A giudicare dai titoli di certa stampa pro-Monti, a nove mesi dalla entrata del governo tecnico, con tanti bravi Cincinnati disinteressati al potere e al gioco politico, chini sulle carte, curvi sui dossier, sempre tesi al bene comune, virili, atletici, scattanti come gazzelle; l’Italia dovrebbe navigare nell’oro, rivoluzionata e resa moderna ed europea da mille riforme e senza neanche un autentico problema.

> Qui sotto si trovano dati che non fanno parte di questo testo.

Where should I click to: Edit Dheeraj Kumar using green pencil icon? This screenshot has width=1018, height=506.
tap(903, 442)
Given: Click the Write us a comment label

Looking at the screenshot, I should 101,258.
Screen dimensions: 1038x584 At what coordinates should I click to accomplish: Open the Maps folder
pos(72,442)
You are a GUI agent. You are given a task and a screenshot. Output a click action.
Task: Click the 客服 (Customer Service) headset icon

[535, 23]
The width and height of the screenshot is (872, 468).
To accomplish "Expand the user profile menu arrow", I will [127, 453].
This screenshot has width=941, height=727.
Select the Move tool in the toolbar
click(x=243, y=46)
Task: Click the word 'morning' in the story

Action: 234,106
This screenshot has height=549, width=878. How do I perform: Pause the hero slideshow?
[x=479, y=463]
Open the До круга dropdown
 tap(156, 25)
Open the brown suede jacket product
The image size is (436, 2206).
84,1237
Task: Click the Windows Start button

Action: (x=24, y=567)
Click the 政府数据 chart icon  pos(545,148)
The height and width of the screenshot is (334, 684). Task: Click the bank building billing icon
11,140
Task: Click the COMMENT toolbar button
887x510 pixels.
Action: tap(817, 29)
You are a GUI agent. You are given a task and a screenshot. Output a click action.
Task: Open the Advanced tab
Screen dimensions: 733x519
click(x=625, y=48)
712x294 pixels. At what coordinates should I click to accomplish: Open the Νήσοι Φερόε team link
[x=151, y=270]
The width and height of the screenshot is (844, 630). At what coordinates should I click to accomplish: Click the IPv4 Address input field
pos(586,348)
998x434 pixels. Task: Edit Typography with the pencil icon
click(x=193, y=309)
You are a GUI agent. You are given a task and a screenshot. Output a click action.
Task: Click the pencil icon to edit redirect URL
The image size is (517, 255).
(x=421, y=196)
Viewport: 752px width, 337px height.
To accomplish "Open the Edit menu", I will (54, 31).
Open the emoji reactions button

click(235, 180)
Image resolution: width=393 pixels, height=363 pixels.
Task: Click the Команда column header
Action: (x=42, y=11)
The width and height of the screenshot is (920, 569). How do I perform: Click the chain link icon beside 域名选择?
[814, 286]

Ma la realtà ci dice ben altro e ci insegna che, a furia di gridare al miracolo tecnico, si sono solo seminate illusioni spropositate, a cui ora cominciano a corrispondere delusioni altrettanto smisurate. Per colpa, ancora una volta, dell’“informazione” più conformista e servile del mondo, che ha seguitato a tradire la sua missione di informare i cittadini e di controllare il potere e a fungere da megafono, trombetta, cassa di risonanza del potere, a rilanciare le parole d’ordine del governo senz’alcun filtro critico, indipendente dal governo.

Siano avvertiti i nostri giornalisti e commentatori che, ad esempio, la luna di miele fra Monti e il suo governo e la stampa anglosassone era già finita a luglio quando il Times arrivava ad avvertire: “Meglio le elezioni anticipate che l’impotenza” e, in un’analisi firmata da Bill Emmott, scriveva che Monti è troppo cauto e cresce il rischio che i populisti euroscettici possano approfittarne.

Insomma dovremmo tutti, chi scrive o si sente di scrivere soprattutto, che restare in carica impotente non aiuta né l’Italia né l’Euro e che, come comincia a suggerire anche il Financial Times, ora è tempo di passare dalle parole ai fatti.